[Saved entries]

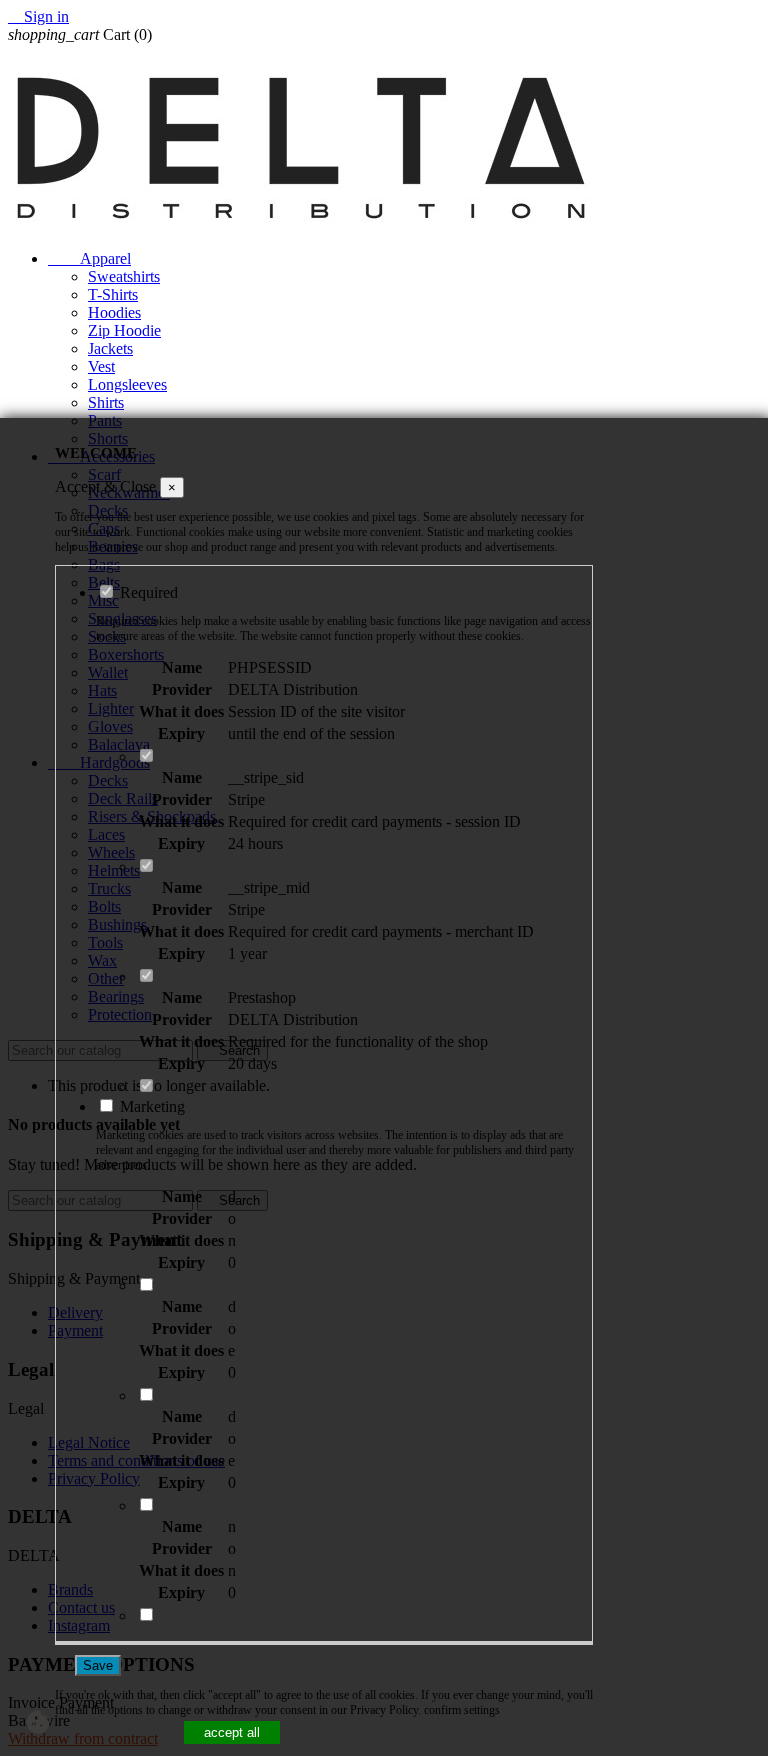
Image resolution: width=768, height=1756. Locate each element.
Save (98, 1665)
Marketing (150, 1106)
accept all (232, 1732)
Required (147, 592)
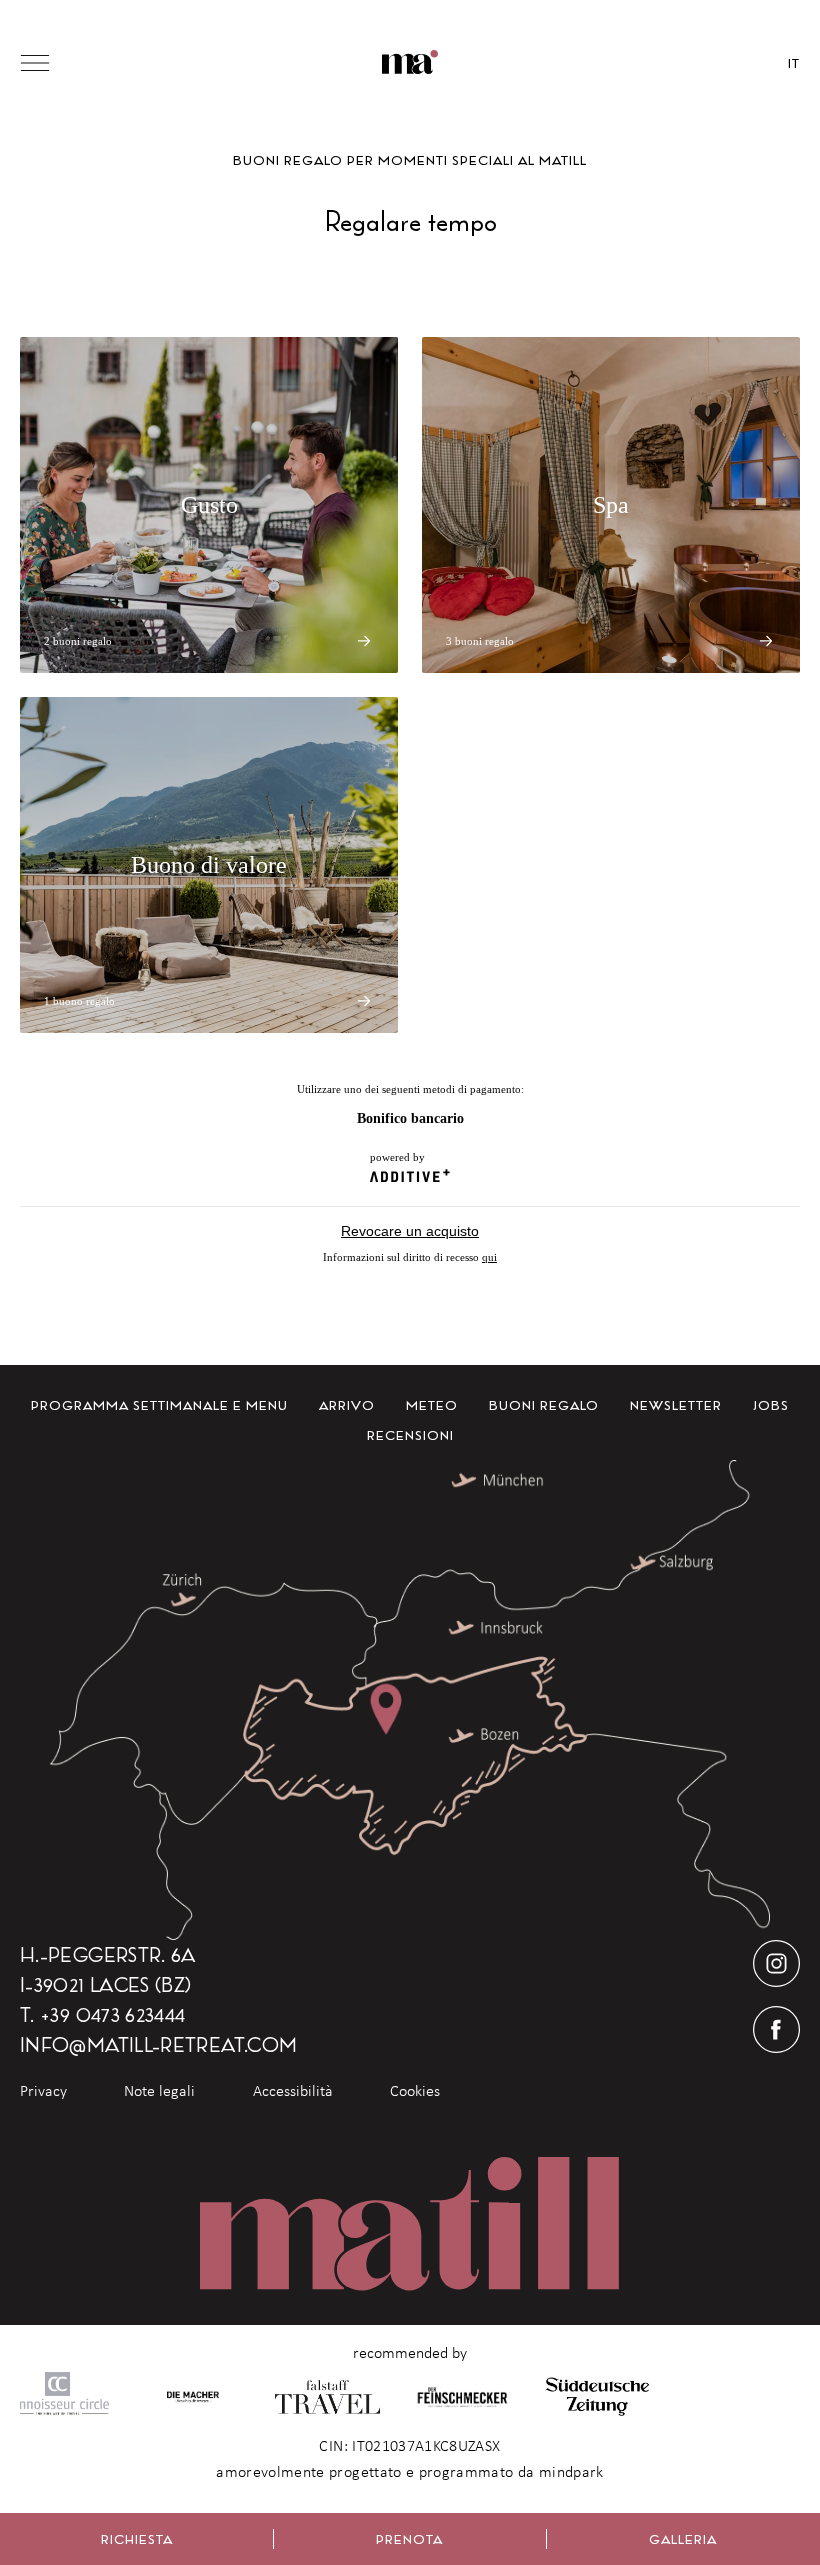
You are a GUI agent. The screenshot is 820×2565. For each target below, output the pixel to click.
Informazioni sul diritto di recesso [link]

**Problem**
For every line of the records that has the word "each" in it, make a copy.

**Response**
Image resolution: width=768, height=1756. Locate each element.
You are a GUI agent. The screenshot is 820×2565. For each target below, output the pixel to click.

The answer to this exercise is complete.